Editor's note: Former longtime Daily Globe Editor Ray Crippen died Dec. 27, 2015. We will continue to publish previously run “Isn’t That Something” columns on Saturdays, until further notice, as a tribute to Crippen and his knowledge of local and regional history. The following column first appeared Jan. 12, 2008.

WORTHINGTON — Don’t think I am laughing, or mocking. Just curious.

You think I-35 is sacred? People do. The belief is Interstate-35 was divinely ordained, that it exists to alert America to Isaiah, Chapter 35 (focusing first on Verse 8).

I-35 extends from Duluth to Laredo, Texas, intersecting I-90 at Albert Lea. To some, I-35 is The Highway of Holiness. Through part of October and into December, 35 days of prayer were centered on I-35. Churches in 17 cities participated.

There is lore attending each of America’s highways. This came to mind last week when this column reviewed stories of Interstate 90, stories from years when I-90 began/ended at Adrian.

Highway 59 — Worthington’s street to McDonald’s and Dairy Queen — is a storied highway. U.S. 59 extends from Lancaster on the Canadian border to Laredo, the same as I-35. Highway 59 is far more important in Texas than it is at Worthington or Fulda or Allendorf. At Houston, Texas, one part of U.S. 59 is designated Southwest Freeway. It has a daily count of (about) 400,000 vehicles.

There was — oh — mild excitement at Worthington when (1935) Highway 59 was designated an official U.S. route. This meant you could jump in your ’35 Ford and have a reliably maintained highway for your drive from Canada to Mexico.

George Draper Dayton lived at Minneapolis then. Mr. Dayton might have felt another pang of regret.

While he was still a Worthington resident, George Dayton owned and developed the Clary Addition on Worthington’s north side. Dayton envisioned a grand entrance into the city — an entrance crossing his residential addition. Dayton named that grand entrance Grand Avenue. He believed this is where all Minnesota traffic into and out of Worthington would roll. Grand Avenue, with its carefully maintained boulevards, still is one of Worthington’s broadest and most imposing streets.

The problem was they (whoever “they” were) carved a road along section lines straight south from Fulda. The Fulda road joined Humiston Avenue naturally, not Grand Avenue. Grand Avenue became only a residential street that dead-ended on the gravel trail named Oxford Street.

Then — 73 years gone by — the Fulda road was made a part of U.S. 59.

In that era, three highways cut through Worthington and followed along Worthington’s 10th Street — U.S. 59, U.S. 16 and Minnesota 60. Everyone believed the point of highways was to get from one town to another town, to get from one main street to another main street. (Why would anyone want to bypass a town?)

Many people still recall U.S. 16 in this light.
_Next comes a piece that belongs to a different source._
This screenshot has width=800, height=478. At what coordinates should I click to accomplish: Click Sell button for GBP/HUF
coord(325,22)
From Worthington’s Hotel Thompson you followed 16 along the north of Rushmore and directly through Adrian, crossing Maine Street, which is main street. West from Adrian on 16 you drove past the flowing spring where thousands of travelers stopped for a chilled swallow and where many area residents took jugs and bottles to fill with spring water.

West of the Adrian spring, 16 crossed the Omaha tracks on a railroad viaduct and then continued through Magnolia. The highway crossed the Rock River on the new (1935) bridge, which now is rated among Minnesota’s most decrepit, and continued west along Luverne’s main street. This was the way highways were meant to be.
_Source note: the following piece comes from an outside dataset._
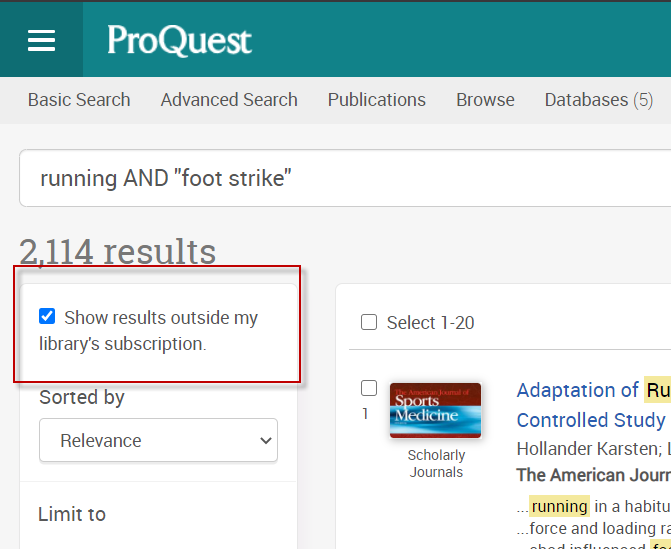The image size is (671, 549).
Task: Open the Publications page
Action: 377,100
Worthington was disappointed that U.S. 59 never generated the tourist traffic some had imagined. In the years before World War II, before the launch of the Interstates in 1956, traffic between Minnesota and Texas was light in all seasons.

A young woman told a story lately about a strange light along U.S. 59 in Minnesota:

“My family and I were driving along Highway 59 in Minnesota and this light was along side our car. We were driving at least 60 and it kept up with us, so my dad sped up to 70 and it still kept up …” It turned out the light was “a spinning disk with blue-green, red-orange and red and white lights on it.”

There is also a saucy, 1991 song, “Texas Honey,” which focuses on Highway 59:

“Rollin’ down Highway 59, ‘neath those tall east Texas pines, a homemade sign got my heart a-jumpin.’ It said, Just Ahead, Texas Honey …”

If you haven’t lately, you might want to take a drive along 59. Keep your eyes open wide.